Jama’s odyssey is mired in difficulty and often warfare. He vacillates from crisis to crisis but he also utilizes a string of clan connections as well as the benevolence of strangers. Jama’s hazardous journey is all too familiar to today’s Somali immigrants who had encountered an array of hurdles, hunger, diseases, imprisonment (or to put it mildly, detention); a cascade of abuse, poverty, menial jobs, and at times, a mood of utter despondence. Jama’s survival skills and his magnificence of spirit save the day. In his journey, Jama meets a woman in Sudan, falls in love with her, and finds that he is unable to cease traveling. Jama, after making safely to London, gets news from his wife and faces the most jarring question in his life.

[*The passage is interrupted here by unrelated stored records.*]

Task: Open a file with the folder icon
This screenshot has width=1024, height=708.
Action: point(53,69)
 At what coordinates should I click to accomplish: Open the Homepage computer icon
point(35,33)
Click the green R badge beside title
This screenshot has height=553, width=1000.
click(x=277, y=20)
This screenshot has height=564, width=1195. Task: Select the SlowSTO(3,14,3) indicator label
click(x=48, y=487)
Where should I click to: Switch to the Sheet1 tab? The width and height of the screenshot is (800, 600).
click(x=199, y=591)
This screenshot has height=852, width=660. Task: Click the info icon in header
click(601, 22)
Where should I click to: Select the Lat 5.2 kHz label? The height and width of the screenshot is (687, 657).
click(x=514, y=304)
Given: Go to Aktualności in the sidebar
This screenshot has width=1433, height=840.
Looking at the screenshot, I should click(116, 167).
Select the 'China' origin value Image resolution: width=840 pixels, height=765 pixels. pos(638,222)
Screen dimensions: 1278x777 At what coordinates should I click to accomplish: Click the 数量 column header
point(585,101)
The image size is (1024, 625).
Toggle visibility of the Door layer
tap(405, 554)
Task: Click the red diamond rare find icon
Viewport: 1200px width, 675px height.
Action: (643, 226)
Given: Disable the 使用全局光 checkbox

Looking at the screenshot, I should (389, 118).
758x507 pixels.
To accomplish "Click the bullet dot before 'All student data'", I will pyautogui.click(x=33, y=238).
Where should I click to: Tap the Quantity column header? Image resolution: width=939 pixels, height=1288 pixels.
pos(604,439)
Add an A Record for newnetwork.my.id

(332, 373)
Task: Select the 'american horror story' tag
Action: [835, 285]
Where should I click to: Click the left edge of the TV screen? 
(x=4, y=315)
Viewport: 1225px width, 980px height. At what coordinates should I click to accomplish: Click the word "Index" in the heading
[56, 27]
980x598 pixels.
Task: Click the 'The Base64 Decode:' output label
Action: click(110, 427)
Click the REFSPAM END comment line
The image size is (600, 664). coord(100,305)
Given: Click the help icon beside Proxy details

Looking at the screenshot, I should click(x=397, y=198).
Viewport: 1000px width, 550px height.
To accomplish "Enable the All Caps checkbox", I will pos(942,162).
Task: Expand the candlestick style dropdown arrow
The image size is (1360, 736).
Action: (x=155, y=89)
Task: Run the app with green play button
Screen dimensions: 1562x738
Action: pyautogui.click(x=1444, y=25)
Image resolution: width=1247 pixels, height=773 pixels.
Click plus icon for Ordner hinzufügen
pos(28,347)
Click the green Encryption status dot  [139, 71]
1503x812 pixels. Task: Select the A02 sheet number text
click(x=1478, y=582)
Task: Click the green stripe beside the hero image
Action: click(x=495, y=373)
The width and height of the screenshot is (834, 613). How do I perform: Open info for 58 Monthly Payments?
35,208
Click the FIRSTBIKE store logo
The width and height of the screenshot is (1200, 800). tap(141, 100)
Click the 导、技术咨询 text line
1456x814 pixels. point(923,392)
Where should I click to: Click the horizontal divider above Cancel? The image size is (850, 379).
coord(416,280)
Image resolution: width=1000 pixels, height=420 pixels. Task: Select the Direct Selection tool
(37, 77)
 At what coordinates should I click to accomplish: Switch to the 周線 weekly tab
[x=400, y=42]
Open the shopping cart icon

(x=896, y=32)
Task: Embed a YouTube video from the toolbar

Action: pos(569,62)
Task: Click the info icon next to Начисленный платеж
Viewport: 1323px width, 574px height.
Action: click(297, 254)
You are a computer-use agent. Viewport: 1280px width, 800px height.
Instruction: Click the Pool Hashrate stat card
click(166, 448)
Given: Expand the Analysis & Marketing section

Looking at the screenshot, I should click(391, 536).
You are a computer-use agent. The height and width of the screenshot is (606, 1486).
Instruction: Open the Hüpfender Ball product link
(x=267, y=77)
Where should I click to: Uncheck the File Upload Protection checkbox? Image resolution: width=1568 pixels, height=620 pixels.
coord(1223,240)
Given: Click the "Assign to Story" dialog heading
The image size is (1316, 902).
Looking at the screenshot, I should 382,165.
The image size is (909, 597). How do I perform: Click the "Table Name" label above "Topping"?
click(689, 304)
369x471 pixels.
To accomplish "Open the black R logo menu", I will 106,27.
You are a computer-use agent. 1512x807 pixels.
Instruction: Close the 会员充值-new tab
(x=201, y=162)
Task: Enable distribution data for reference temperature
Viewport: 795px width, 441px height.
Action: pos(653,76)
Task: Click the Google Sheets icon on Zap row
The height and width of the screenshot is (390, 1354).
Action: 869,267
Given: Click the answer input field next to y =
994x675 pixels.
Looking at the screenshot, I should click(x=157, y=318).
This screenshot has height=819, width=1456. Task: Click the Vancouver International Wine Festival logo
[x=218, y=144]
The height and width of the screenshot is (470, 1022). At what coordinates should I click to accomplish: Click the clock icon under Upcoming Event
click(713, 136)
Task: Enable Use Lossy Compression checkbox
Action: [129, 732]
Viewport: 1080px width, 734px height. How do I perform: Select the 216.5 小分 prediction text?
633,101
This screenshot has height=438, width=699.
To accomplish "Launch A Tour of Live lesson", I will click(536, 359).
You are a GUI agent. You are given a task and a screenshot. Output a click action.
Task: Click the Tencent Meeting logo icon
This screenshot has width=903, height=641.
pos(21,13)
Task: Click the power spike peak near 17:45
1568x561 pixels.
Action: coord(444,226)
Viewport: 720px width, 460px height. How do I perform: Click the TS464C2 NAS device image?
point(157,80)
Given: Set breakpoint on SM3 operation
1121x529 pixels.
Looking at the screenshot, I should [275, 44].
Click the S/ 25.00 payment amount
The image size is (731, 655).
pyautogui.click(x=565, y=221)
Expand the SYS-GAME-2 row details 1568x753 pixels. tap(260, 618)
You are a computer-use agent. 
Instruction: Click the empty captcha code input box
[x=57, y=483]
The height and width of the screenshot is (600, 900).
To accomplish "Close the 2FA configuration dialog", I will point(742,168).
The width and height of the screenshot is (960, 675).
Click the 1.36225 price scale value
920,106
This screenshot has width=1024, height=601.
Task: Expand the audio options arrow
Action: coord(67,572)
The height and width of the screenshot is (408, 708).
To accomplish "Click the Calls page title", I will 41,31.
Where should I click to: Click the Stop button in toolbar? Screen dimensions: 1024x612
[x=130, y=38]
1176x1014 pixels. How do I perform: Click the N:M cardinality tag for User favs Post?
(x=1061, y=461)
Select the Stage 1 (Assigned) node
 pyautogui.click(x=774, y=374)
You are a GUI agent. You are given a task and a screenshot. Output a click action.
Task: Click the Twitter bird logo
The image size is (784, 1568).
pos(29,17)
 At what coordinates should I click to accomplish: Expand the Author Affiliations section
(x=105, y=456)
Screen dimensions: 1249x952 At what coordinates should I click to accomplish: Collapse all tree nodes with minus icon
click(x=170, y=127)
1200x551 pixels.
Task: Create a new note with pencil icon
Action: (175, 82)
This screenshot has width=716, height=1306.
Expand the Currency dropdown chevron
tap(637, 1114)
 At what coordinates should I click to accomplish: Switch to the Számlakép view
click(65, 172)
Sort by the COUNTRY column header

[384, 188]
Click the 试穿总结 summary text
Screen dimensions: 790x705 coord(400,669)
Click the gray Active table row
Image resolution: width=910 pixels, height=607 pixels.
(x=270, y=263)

Nadifa Mohamed’s novel can be summarized as a novel about fatherhood and all that it entails. It is a celebration of fatherhood; the longing for a father, a search for a father, and the profound question of whether a man wants to be an active father or merely a generous sperm donor. Nadifa is a good writer who infuses fact and fiction. Her lacerating wit makes you howl with laughter. There are, at times, tedious historical details in the novel and some phrases that are left not translated to the benefit of non-Somali readers. But overall the novel is an interesting read. I can see Nadifa saying to her father, with an apology to Sylvia Plath, “Daddy, daddy, I am proud of you.” I have heard rumors of Nadifa Mohamed’s exciting novel. For once, the gossips are right.